La fusion du CIF et du CPF n'est pas pertinente

Sabrina Dougados, Philippe Piccoli
AEF, décembre 2017

"L’objectif fixé par le gouvernement aux partenaires sociaux est de permettre aux individus de disposer, grâce au compte personnel de formation (CPF), d’un droit à la formation personnel et unique, accessible sans intermédiaire obligatoire. La liberté des actifs et leur autonomie seraient ainsi renforcées. Cette finalité et cet objectif méritent d’être discutés, de même que les moyens mis en œuvre pour y parvenir. L’ensemble de ces éléments soulèvent plusieurs questions.

L’INDIVIDU EST-IL LE MIEUX PLACÉ POUR CHOISIR SA FORMATION ?

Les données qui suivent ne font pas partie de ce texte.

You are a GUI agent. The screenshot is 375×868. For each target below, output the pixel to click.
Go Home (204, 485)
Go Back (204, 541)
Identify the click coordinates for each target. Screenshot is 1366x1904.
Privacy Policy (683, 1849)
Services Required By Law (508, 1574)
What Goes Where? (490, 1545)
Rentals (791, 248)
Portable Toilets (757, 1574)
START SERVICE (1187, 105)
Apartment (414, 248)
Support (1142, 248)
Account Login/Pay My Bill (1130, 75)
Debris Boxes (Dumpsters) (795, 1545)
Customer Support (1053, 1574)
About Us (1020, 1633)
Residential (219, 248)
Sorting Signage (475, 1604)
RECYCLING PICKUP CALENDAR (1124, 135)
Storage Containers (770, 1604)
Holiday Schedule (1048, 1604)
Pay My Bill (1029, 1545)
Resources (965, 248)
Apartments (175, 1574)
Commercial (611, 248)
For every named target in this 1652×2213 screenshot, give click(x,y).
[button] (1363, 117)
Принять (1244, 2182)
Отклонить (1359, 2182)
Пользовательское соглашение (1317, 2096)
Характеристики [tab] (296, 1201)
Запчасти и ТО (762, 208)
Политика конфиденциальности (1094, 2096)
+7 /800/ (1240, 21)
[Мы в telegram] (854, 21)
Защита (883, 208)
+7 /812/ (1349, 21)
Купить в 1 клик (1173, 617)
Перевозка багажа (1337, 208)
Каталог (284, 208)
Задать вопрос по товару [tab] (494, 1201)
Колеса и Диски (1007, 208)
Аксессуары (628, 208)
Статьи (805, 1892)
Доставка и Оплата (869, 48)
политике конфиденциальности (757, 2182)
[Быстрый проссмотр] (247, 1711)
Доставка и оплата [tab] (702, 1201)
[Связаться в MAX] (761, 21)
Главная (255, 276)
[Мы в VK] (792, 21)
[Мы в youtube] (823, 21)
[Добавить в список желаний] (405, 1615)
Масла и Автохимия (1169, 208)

Pour garantir un réel choix de formation, les bénéficiaires doivent disposer d’une information pertinente, complète et accessible. Au-delà de l’information délivrée, il est souvent nécessaire que les bénéficiaires soient accompagnés dans la construction de leur projet de formation. Les rédacteurs du document d’orientation ont vu juste en affirmant que la construction du parcours professionnel de chacun ne peut être permise qu’au travers du renforcement de leur accompagnement individuel. Le document mentionne à juste titre que le dispositif du conseil en évolution professionnelle est actuellement sous-financé. Ne faut-il pas dès lors renforcer prioritairement ce dispositif avant de lever les freins limitant l’accès à la formation via le compte personnel de formation ? À défaut, l’autonomie recherchée par les pouvoirs publics pourrait être limitée. La mise à disposition d’une application numérique permettant de connaître en temps réel les droits acquis, les formations accessibles et les offres d’emploi disponibles, ne sera certainement pas suffisante.

L’autonomie réelle des bénéficiaires implique également que ces deniers ne soient pas contraints dans leurs choix de formation. Deux principaux risques peuvent être identifiés. Le premier serait de voir le CPF absorber une partie des formations relevant de la responsabilité des entreprises. Le second serait de voir les structures chargées de l’accompagnement des demandeurs d’emploi envoyer ces derniers en formation dans le but de faire baisser les statistiques du chômage. Il est sur ce point regrettable que les pouvoirs publics aient une nouvelle fois fait état d’objectifs quantitatifs de départs en formation (1 million de demandeurs d’emploi de longue durée, 1 million de jeunes sans qualification), sans tenir compte des besoins du marché du travail, pas plus que de l’offre de formation disponible.